Reference was also made to matters stated in the claimant’s witness statement (i.e. his parents had helped him out financially in the past) to support our argument that the claimant could afford the proposed nominal sum of £5,000 either himself or via third party support.
An application was made for £5,000 to be paid into the courts funds office within 28 days. Failure to do so would have resulted in the claim being struck out, and if this happened Keoghs were able to recover all costs.
The application was successful. The judge commented that he was impressed with the thorough preparation of the application including the case law used and the exhibition of asset checks proving that the claimant could afford to pay the order. It was acknowledged that additional costs may be incurred if more time was wasted and that it would be difficult to enforce any costs awarded from the claimant residing in Canada.
The order was served on the claimant by email and airmail. The claimant responded that he would not pay the order and would not be attending trial; resulting in the case being struck out, a saving in excess of £178,000 and Insurer A being eligible to recover costs for the whole action.
A useful tool
An order for security of costs is discretionary and will only be made by the court if it is ‘just’ to do so having regard to the circumstances of the case and where one or more of the conditions set out in CPR 25.13 are satisfied. In fraud cases such an application should only be considered where economic to do so and where there is a clear risk that the claimant will not pay any judgment awarded against him/her at trial.
Clear evidence undermining the claimant’s credibility (such as those discussed above), the claimant’s conduct in the litigation (such as non-compliance with court orders/evasive nature of disclosure), the claimant’s financial status and the financial exposure to the defendant will need to be provided in order to convince a court that such an order is just in the right cases.
It is, however, a useful and effective tool in the appropriate cases and something to bear in mind, not only when dealing with claimants that have permanently moved out of the country or have extended leave with no hope of return, but also in cases where the claimant changes his address/provides an incorrect address for service.

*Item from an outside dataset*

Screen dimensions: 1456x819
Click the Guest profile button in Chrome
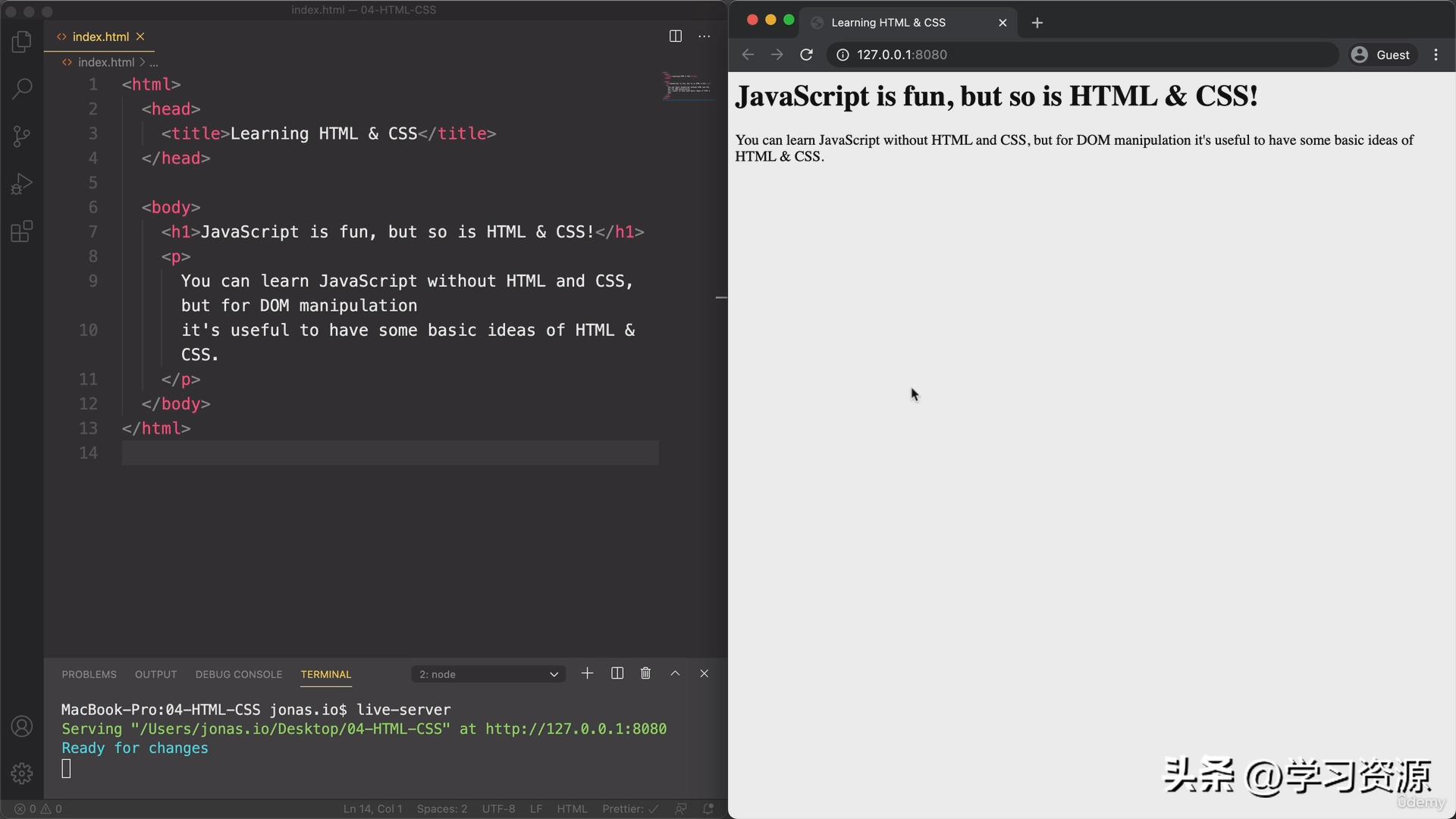(x=1382, y=54)
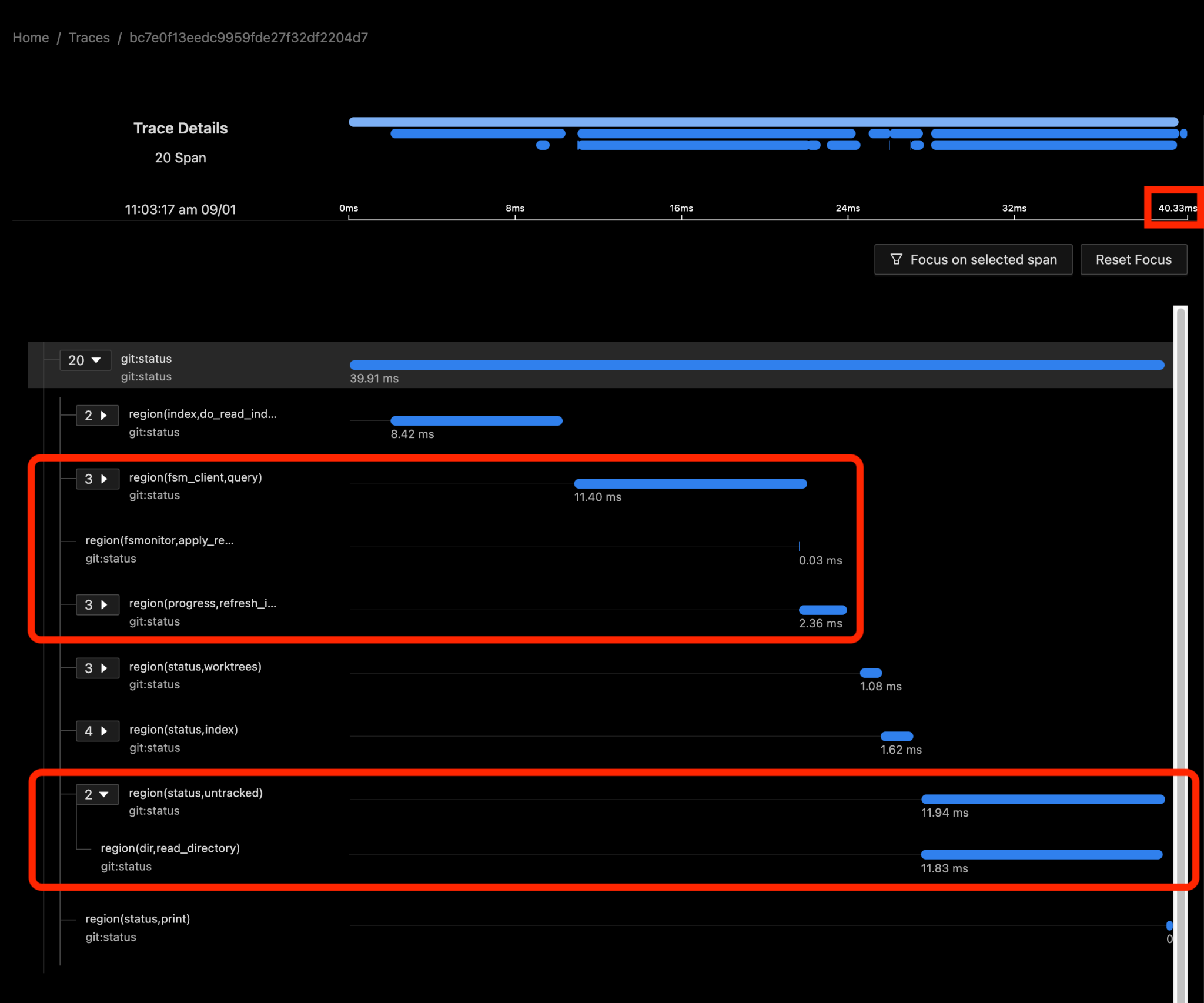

It is vital, in this post-Jackson world, to consider the impact of QOCS on each case and that recovery of costs may be limited. QOCS protection will be lost if the claim is found to be fundamentally dishonest, the claimant fails to beat a defendant’s part 36 offer, or the case has been struck out on the basis of no reasonable cause of action or abuse of the court process. Therefore, in cases where we are making a positive allegation regarding the veracity of the claim, and where there is a positive prospect of overturning QOCS protection, seeking an order for security for costs becomes a further valid tool in the box.